A encontro na sala, espanando o interior de um vaso verde. Ela esta tão distraída, com os pensamentos forcados na tarefa.
— Acho que já está limpo.
O vaso escapa das mãos dela e o susto pecorre-lhe o corpo. Cacos se espalham pelo chão ao som de um estilhaçar estridente. Ela olha para mim e então para o chão cheio de pedaços estilhacados de cerâmica.
— Mil perdões, eu não sei como...
— Não se preocupe — Os olhos dela, arregalados e atordoados, me fazem ser curativo em imagina-la com essa expressão em outra ocasião. —, eu não devia tê-la pegado tão desprevenida.
Me agacho afim de juntar os cacos.
— Não mexa! — Levanto o rosto para olha-la. — Você pode se machucar.

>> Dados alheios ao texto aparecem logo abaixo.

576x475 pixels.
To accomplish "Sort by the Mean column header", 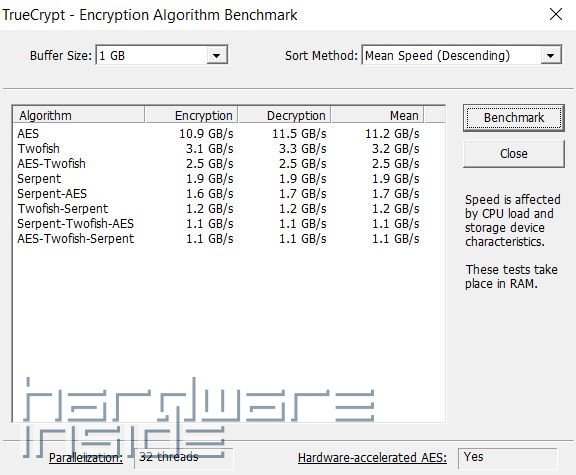I will click(377, 115).
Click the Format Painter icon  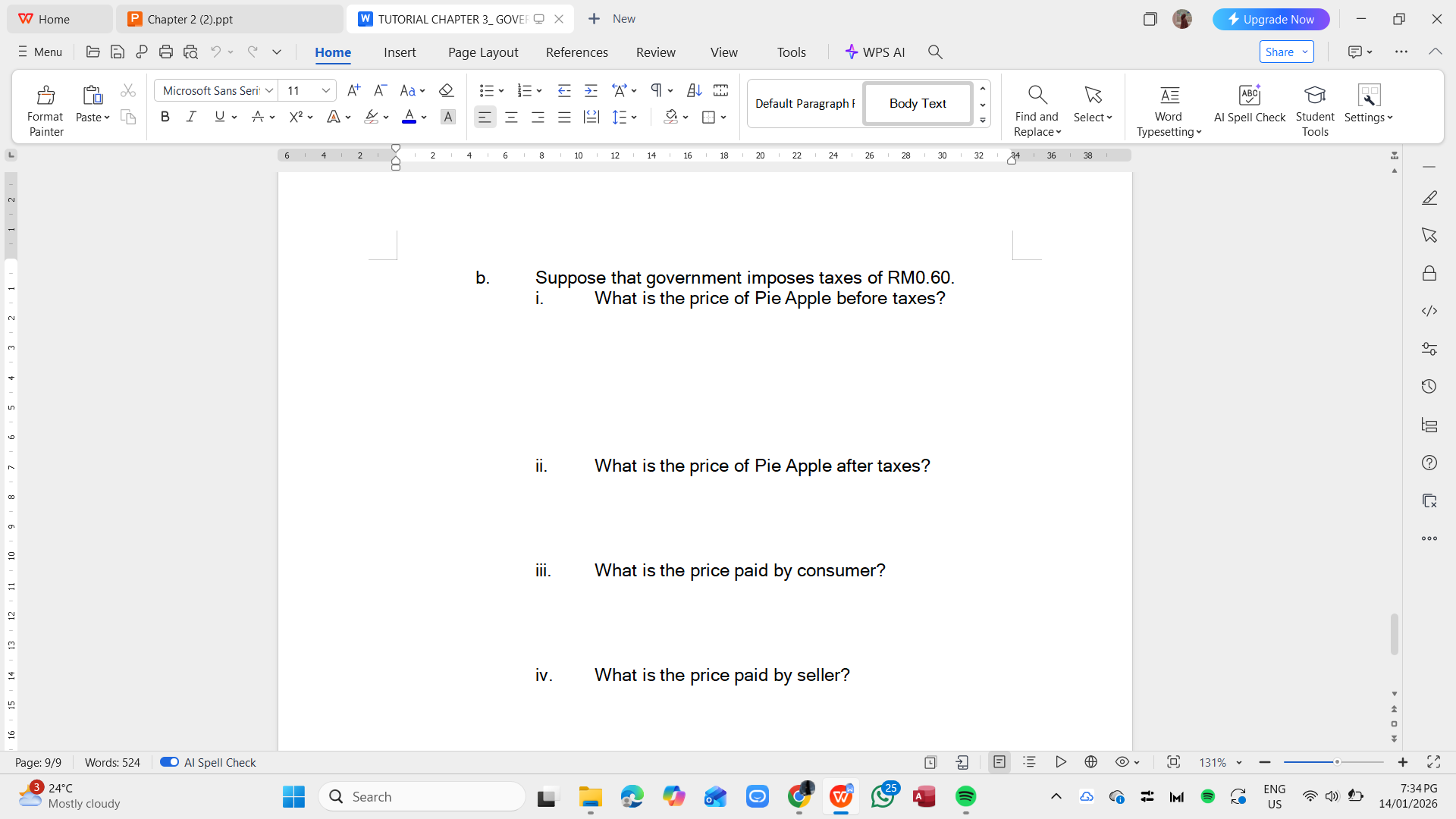(x=46, y=110)
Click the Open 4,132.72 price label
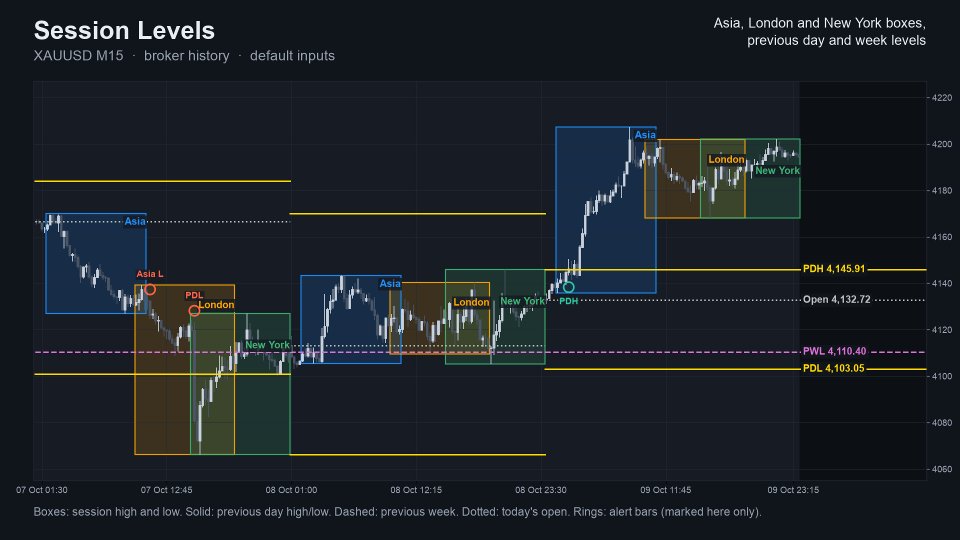Screen dimensions: 960x540 pos(836,299)
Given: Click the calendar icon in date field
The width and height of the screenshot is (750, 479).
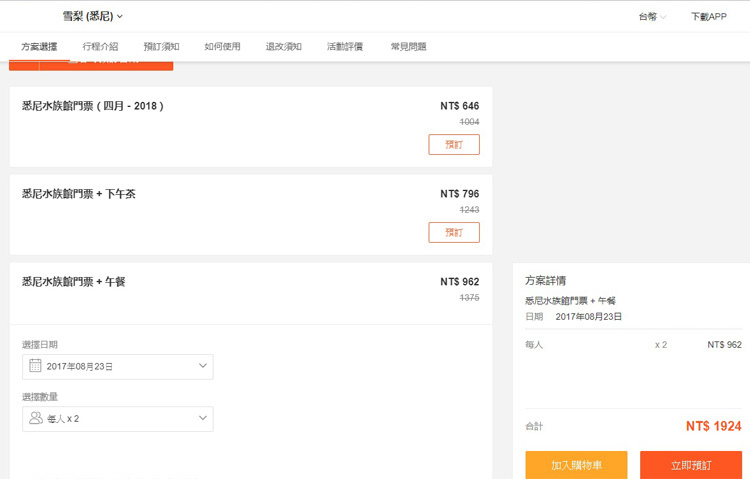Looking at the screenshot, I should pyautogui.click(x=36, y=366).
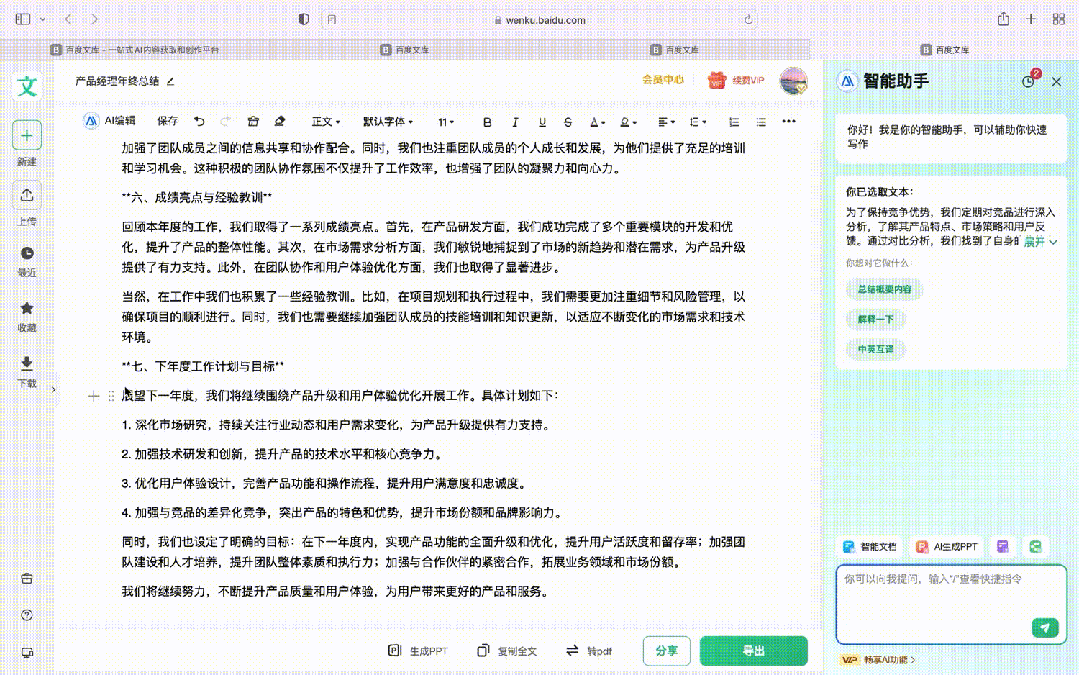
Task: Click the undo arrow in the editor toolbar
Action: [199, 121]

Anna correu em direção a cozinha e rapidamente voltou com uma vassoura e uma pá. Me senti um inútil enquanto assistia ela juntar os cacos, mas ainda assim não consegui desviar os olhos dela. Os cabelos presos em um r**o de cavalo — se ela soubesse em como eu usaria esse r**o de cavalo ela evitaria usar-lo perto de mim —, o uniforme padrão mas tão distinto nela. Por que tão quadrado? Eu sempre quis me manter distante das minhas funcionárias, apesar de sempre haver uma ou outra cheias de olhos e sugestões para mim, e o traje sem adornos e reto foi um mecanismo de proteção. Mas por que nela parece...inadequado?
— Espero que não seja muito caro, é claro que eu irei lhe pagar o valor.
Duvido muito que ela tenha treze mil dólares. Esse vaso veio direto da China, um artefato da dinastia Yin, que ganhei ao arremata-lo em um leilão.
Eis um fato sobre mim, eu adoro obras de arte.
— Não se preocupe, existem mais desses por aí. — Não mesmo, apenas dois e um já pertence a um Russo esquisito que não quis me vender a outra peça.
— O senhor precisa de alguma coisa? — Ela jogou os cacos dentro de um balde revestido com uma sacola preta e então olhou para mim.
— Não, mas — Os olhos castanhos estao iluminados devido a luz. —, você ja pensou em ser manequim?
Ela piscou e a testa franziu levemente.
— Não acho que eu levo jeito, senhor. — Ela sorriu, como sempre sorri para todos. Carteiro, motorista, vira-lata de rua. Todos fazem ela sorria assim. Pft, que idiotice. Ela não sabe que pode facilmente iludir alguém sorrindo assim?
— Mas você gostaria?
— De que?
— De ser manequim?
Uma risada anasalada e baixa a fez cobrir a própria boca para conter o riso.
— O senhor é um excelente piadista, agora se me der licença, tenho que subir para o segundo andar.
A deixei ir, mesmo que ela não tenha levado minha proposta a sério. Ou, será que ela não entendeu? Ela não parece ser burra.
Vou para o escritório, determinado em fazer algo para que ela veja a capacidade de ser uma bela paisagem. Passo cada minuto do meu dia fazendo isso, deslizando o lápis pelo papel. Eu não me lembro a última vez que desenhei, e muito menos quando deixei de ser bom. Ficou torto, e um pouco assimétrico, mas parece com ela e é tudo o que importa.
Quando tenho certeza que os funcionários estão jantando, vou para os fundos, onde o quarto compartilhado dela fica. Sobre o travesseiro, com outra rosa, só que dessa vez na cor de rosa, deixo meu presente.
Queria poder ver a reação dela ao ver o retrato dela, mas infelizmente, ninguém poderá ver tamanho espetáculo.